> **STATED EXERCISE 1**
In the records, take the part that opens with the line containing "Screen dimensions: 324x193" and runs through the last line of the records. Reproduce only those lines, with their requests, but offset every coordinate in the answers by adding 3 to each number, and leave the pictures out.

> **TEXT**
>> BEGIN

By the mid-1950s mambo mania had reached fever pitch. In New York the mambo was played in a high-strung, sophisticated way that had the Palladium Ballroom, the famous Broadway dance-hall, jumping. The Ballroom soon proclaimed itself the "temple of mambo," for the city's best dancers--the Mambo Aces, "Killer Joe" Piro, Augie and Margo Rodriguez, Paulito and Lilon, Louie Maquina and Cuban Pete--gave mambo demonstrations there and made a reputation for their expressive use of arms, legs, head and hands. Augie and Margo became the highest paid dance duo in the world and still dance in Las Vegas 50 years later (2006).

There was fierce rivalry between bands. The bands of Machito, Tito Puente, Tito Rodriguez and Jose Curbelo delighted habitués such as Duke Ellington, Bob Hope, Marlon Brando, Lena Horne and Afro-Cuban jazz pioneer Dizzy Gillespie. The shows were popular with Afro-Americans, Puerto Ricans, Cubans, Upper East-Side WASPs and Jews and Italians from Brooklyn. Class and color melted away in the incandescent rhythm of the music. Even jazz musicians such as Erroll Garner, Charlie Parker, Sonny Rollins and Sonny Stitt fell under the mambo's charm, as can be heard on the many Latin recordings they made in the 1950s.

In 1954 the cha-cha-cha, a kind of mambo created by the Cuban violinist Enrique Jorrín, a member of the Orquesta America Charanga, swept through Havana and New York. Easier to dance than the mambo, with a squarish beat and a characteristic hiccup on the third beat, it spread to Europe, before being dethroned in the early 1960s by the pachanga and then the boogaloo.

Mambo returned to prominence in the 1995 when Guinness used Perez Prado's track Guaglione in an advertising campaign featuring the dancing of Dublin actor Joe McKinney. The song was released as a single and reached number 2 in the UK charts. In 1999, Lou Bega released a cover version of Mambo No. 5, another Prado original, which became a hit across Europe.

>> END

> **STATED EXERCISE 2**
According to the mambo text, why did the Palladium Ballroom proclaim itself the "temple of mambo"? Answer in one to three sentences.

> **RECORDS**
>> BEGIN

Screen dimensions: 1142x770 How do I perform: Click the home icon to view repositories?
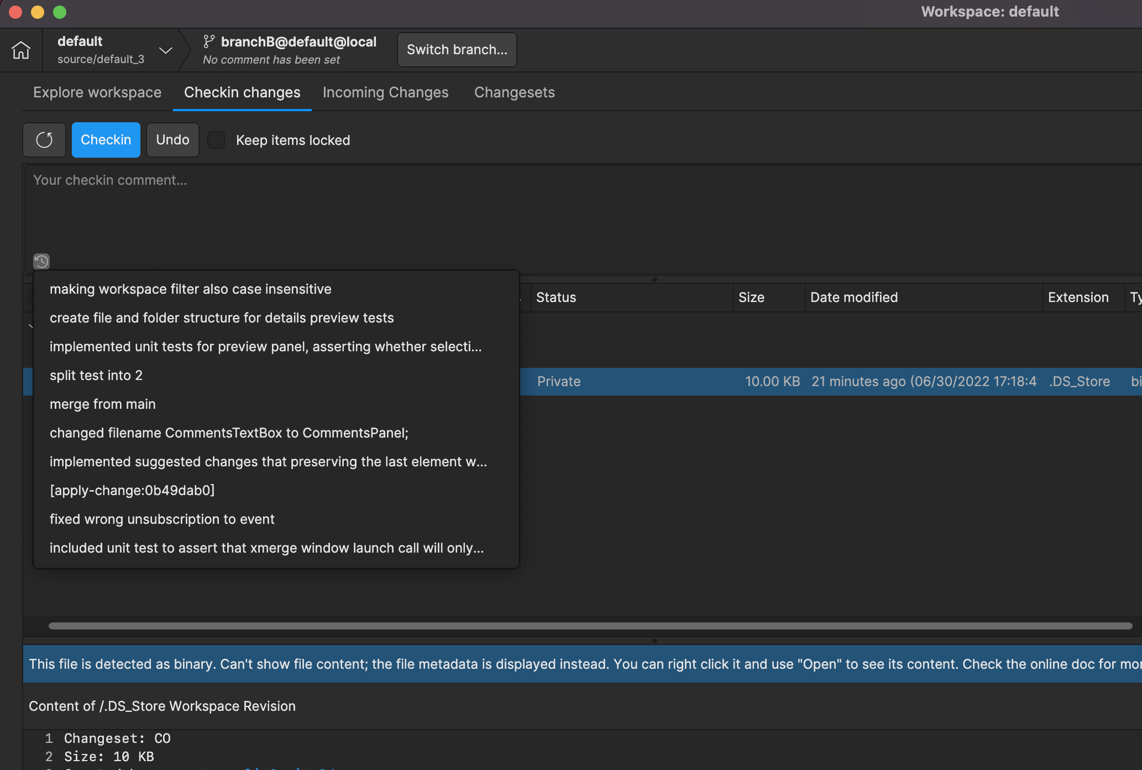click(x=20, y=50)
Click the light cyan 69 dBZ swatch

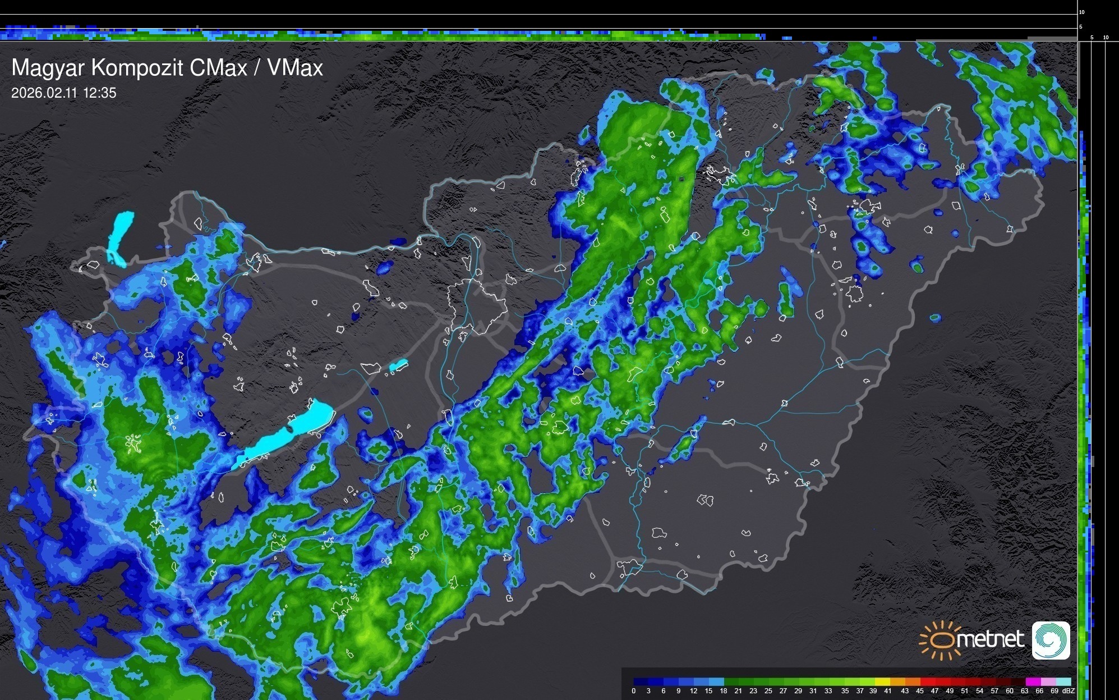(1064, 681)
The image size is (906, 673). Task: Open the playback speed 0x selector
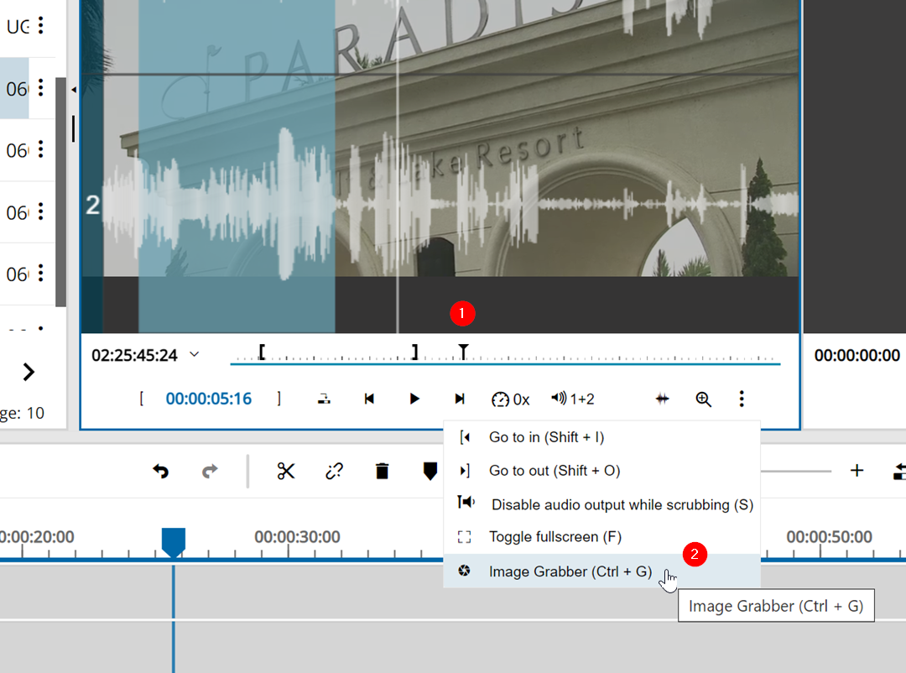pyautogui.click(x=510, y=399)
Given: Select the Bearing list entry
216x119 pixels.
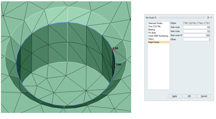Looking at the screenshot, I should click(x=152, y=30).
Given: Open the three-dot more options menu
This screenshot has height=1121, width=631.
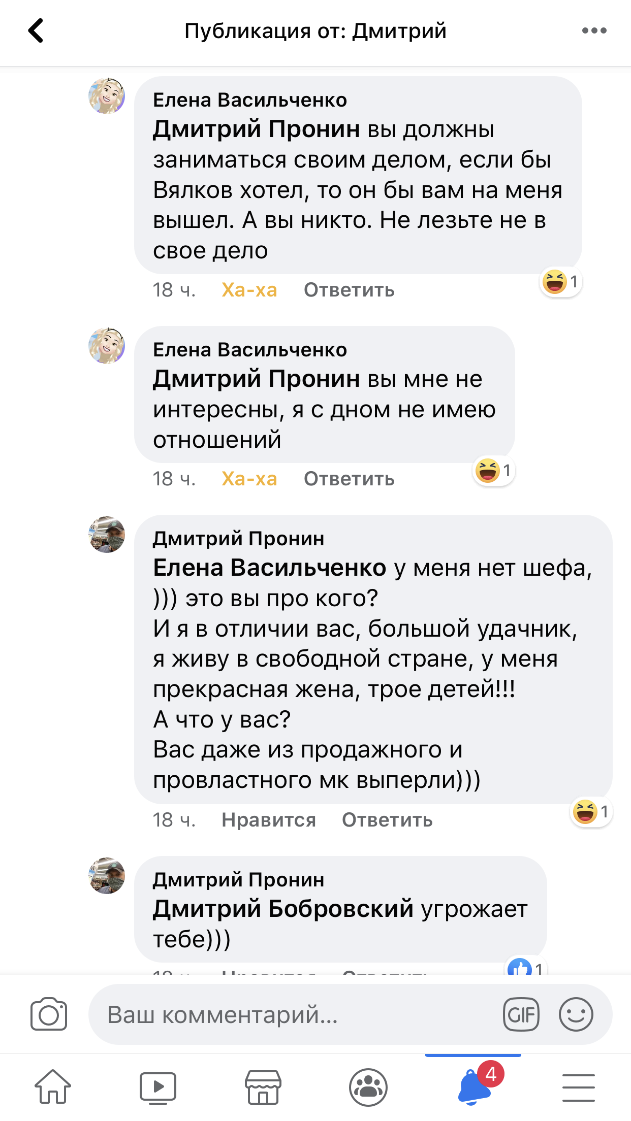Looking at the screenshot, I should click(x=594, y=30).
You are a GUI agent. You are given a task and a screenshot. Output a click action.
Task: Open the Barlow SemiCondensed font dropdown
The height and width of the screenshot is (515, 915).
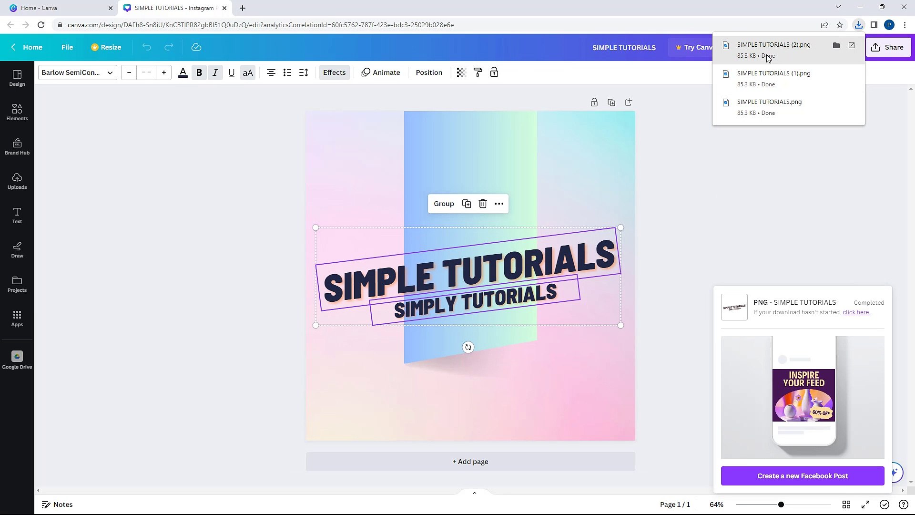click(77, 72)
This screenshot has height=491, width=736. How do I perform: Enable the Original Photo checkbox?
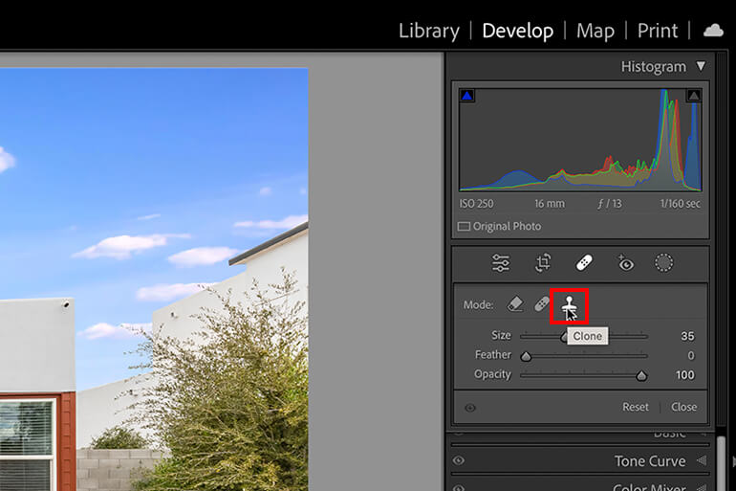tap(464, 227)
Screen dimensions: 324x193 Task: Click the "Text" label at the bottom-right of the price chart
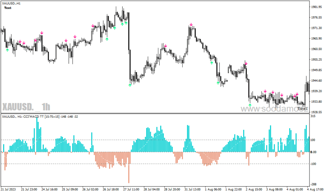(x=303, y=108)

>> END

> **EXERCISE RESULT 1**
Screen dimensions: 324x193 Task: Click the "Text" label at the bottom-right of the price chart
(x=306, y=111)

> **EXERCISE RESULT 2**
The Palladium Ballroom called itself the "temple of mambo" because the city's best dancers gave mambo demonstrations there. These included the Mambo Aces, "Killer Joe" Piro, Augie and Margo Rodriguez, Paulito and Lilon, Louie Maquina and Cuban Pete.